Muchos consideran que eso es terreno peligroso. Pero la pregunta no es si todo acto individual debe ser vigilado, sino si hay conductas que, cuando manchan el nombre de la nación con intención o desprecio deben tener algún tipo de respuesta social, jurídica o política. Porque lo que no se protege, se pierde. Y el prestigio nacional, como la confianza, tarda décadas en construirse y minutos en destruirse.
Hoy el mapa ha cambiado, pero el principio es el mismo. Un país sin economía soberana se convierte en patio trasero. Sin seguridad nacional, en botín. Y sin dignidad nacional, en chiste. Y nadie hace tratados con un chiste. Nadie invierte, defiende ni respeta a una nación que no se respeta a sí misma.

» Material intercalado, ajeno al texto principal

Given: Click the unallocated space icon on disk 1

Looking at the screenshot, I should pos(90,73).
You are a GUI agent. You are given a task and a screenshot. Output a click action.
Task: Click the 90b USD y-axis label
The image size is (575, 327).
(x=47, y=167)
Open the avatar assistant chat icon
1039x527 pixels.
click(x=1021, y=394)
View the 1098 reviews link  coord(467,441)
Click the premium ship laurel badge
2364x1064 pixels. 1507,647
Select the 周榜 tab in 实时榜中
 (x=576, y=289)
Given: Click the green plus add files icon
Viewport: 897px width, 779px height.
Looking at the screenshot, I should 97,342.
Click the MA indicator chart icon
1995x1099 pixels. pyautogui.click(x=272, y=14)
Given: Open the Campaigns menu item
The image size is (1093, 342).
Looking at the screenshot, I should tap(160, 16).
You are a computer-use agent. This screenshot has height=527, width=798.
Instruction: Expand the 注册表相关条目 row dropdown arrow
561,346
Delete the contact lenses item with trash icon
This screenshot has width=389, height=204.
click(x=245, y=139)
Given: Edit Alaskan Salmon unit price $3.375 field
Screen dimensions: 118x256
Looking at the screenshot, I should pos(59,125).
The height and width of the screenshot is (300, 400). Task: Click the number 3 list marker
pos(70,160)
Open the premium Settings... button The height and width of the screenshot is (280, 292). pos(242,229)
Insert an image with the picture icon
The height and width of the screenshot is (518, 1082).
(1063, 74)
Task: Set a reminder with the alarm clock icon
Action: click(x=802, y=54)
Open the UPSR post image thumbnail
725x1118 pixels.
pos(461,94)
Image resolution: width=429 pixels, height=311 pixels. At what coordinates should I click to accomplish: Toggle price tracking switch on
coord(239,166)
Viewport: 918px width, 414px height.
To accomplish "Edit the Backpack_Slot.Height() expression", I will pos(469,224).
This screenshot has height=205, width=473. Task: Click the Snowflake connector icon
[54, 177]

Lo preocupante es que, en ciertos entornos, defender el buen nombre del país se considera anticuado, o peor, sospechoso. Hay ciudadanos que creen que criticar con elegancia es inútil, y que el verdadero poder está en ensuciar lo propio para ganar aplausos de afuera. Lo hacen por contrato, por despecho o por moda. Pero el resultado es el mismo. El prestigio nacional se quiebra, y nadie responde. Se normaliza el descrédito nacional.
En un mundo donde la geoeconomía es más decisiva que los tanques, donde las marcas-país compiten por inversión, turismo, y respeto, cuidar el nombre de la nación ya no es un acto simbólico. Es estrategia de supervivencia. Un país sin dignidad es un país inseguro. Y un país inseguro es un país sin soberanía.
No se trata de copiar modelos autoritarios ni de imponer moralina de Estado. Pero sí de asumir que el prestigio nacional también es un bien colectivo. Y quien lo ataca sin justificación, quien lo vende al mejor postor o quien lo mancha por interés, le está robando algo a todos los demás.
El Estado puede ser lento para castigar, pero la historia no olvida. Por eso, si el país aún le sirve para vivir, para viajar, para ser alguien, cuide su país. No lo desprestigie con su dicho o su conducta. Sea soberano de sí mismo, crea en la seguridad nacional, en la soberanía económica y en la dignidad nacional. El pasaporte pesa más que el apellido. Y si no lo cree, intente reemplazarlo.